**Sezione di testo:**
■ ■ ■ ■ ■

Nella musica, allo stesso modo, per esprimerci al meglio e comprendere gli altri al meglio (quindi i nostri eroi dell’armonica), conoscere qualche regola di base (o approfondire fino a soddisfare al massimo la propria curiosità) ci aiuta sicuramente nel nostro percorso di armonicisti. Percorso che ognuno di noi approccia come meglio crede. Potrebbe non sembrare, ma sono per la totale libertà dell’individuo: dalle armoniche immerse nel whiskey (che per quanto dannoso trovo ancora meravigliosamente poetico e, perché no, gustoso) al mojo di certi suoni e rituali e all’istinto viscerale che sta dietro la magia musicale. Rimane tutto suggestivo e in ogni caso fa un parte della cultura Blues che va rispettata, quindi anche saperci dosare non ci fa male, secondo me:  sempre per rispetto di un mondo che in qualche modo saccheggiamo.

■ ■ ■ ■ ■

**Estratto dell'elenco:**
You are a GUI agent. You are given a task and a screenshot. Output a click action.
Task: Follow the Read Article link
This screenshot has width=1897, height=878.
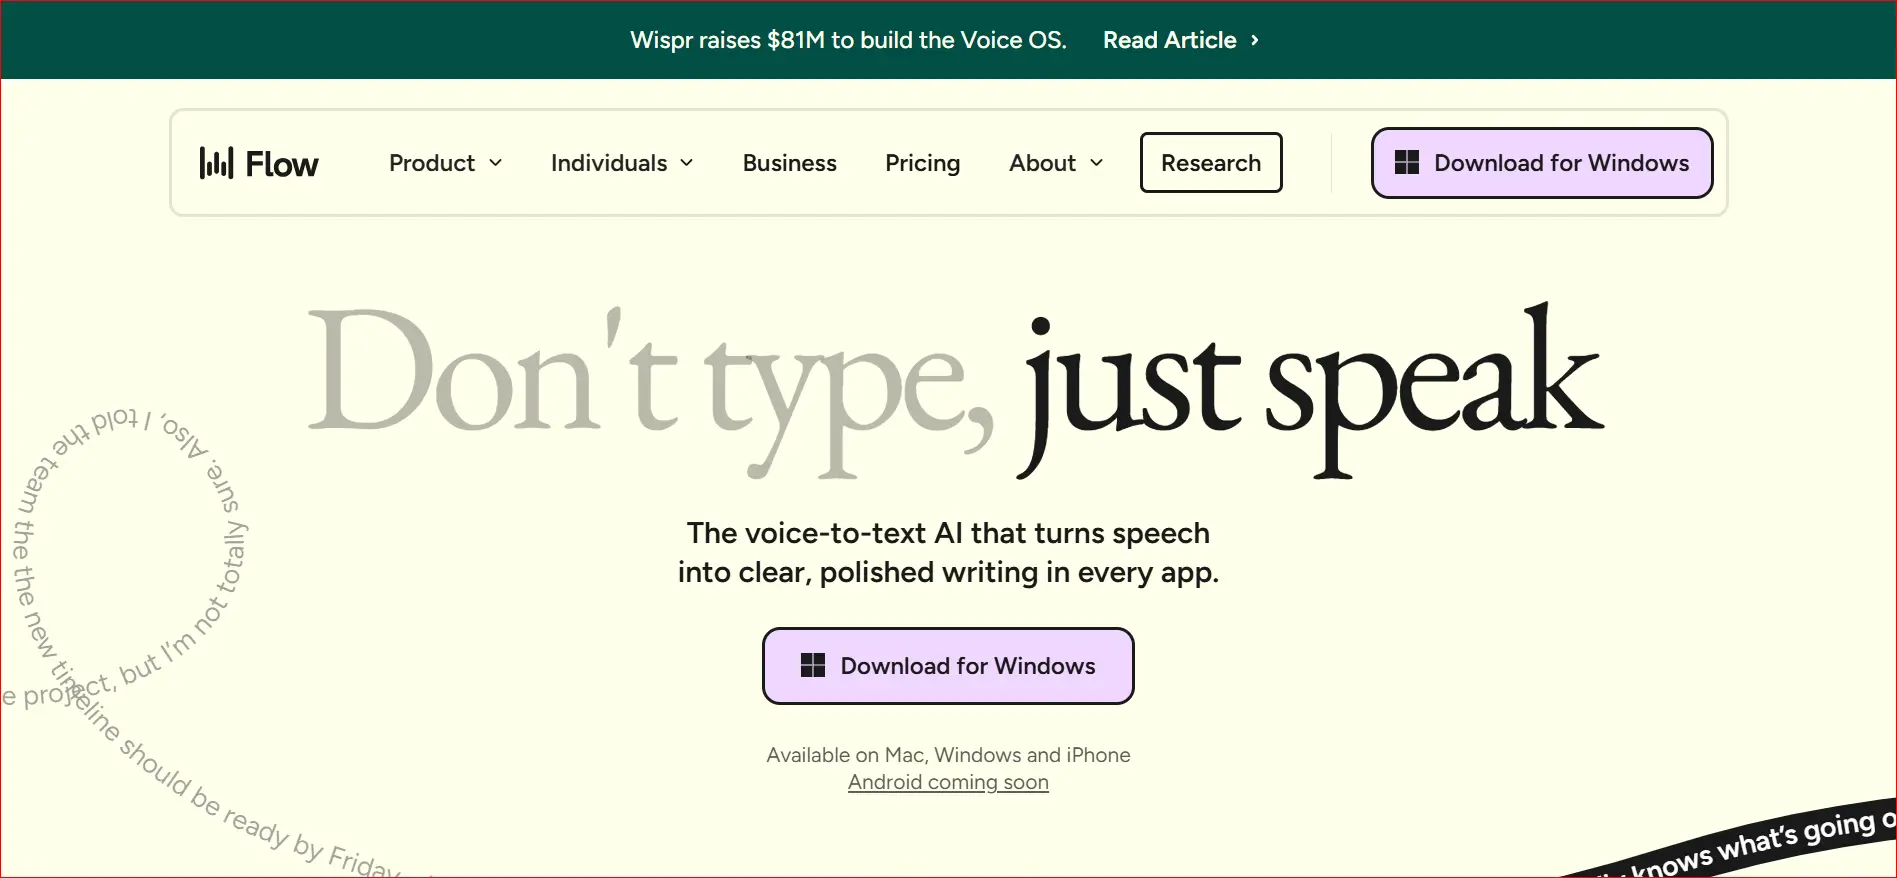(1169, 40)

■ ■ ■ ■ ■

**Esercizi proposti:**
1: Nella sezione di testo sull'armonica, in che cosa sono immerse le armoniche citate come esempio di totale libertà dell'individuo?
2: Copia dalla sezione di testo sull'armonica il tratto che va da "Nella musica, allo" fino a "qualche modo saccheggiamo.".

**Le soluzioni:**
1: Nel whiskey.

2:
Nella musica, allo stesso modo, per esprimerci al meglio e comprendere gli altri al meglio (quindi i nostri eroi dell’armonica), conoscere qualche regola di base (o approfondire fino a soddisfare al massimo la propria curiosità) ci aiuta sicuramente nel nostro percorso di armonicisti. Percorso che ognuno di noi approccia come meglio crede. Potrebbe non sembrare, ma sono per la totale libertà dell’individuo: dalle armoniche immerse nel whiskey (che per quanto dannoso trovo ancora meravigliosamente poetico e, perché no, gustoso) al mojo di certi suoni e rituali e all’istinto viscerale che sta dietro la magia musicale. Rimane tutto suggestivo e in ogni caso fa un parte della cultura Blues che va rispettata, quindi anche saperci dosare non ci fa male, secondo me:  sempre per rispetto di un mondo che in qualche modo saccheggiamo.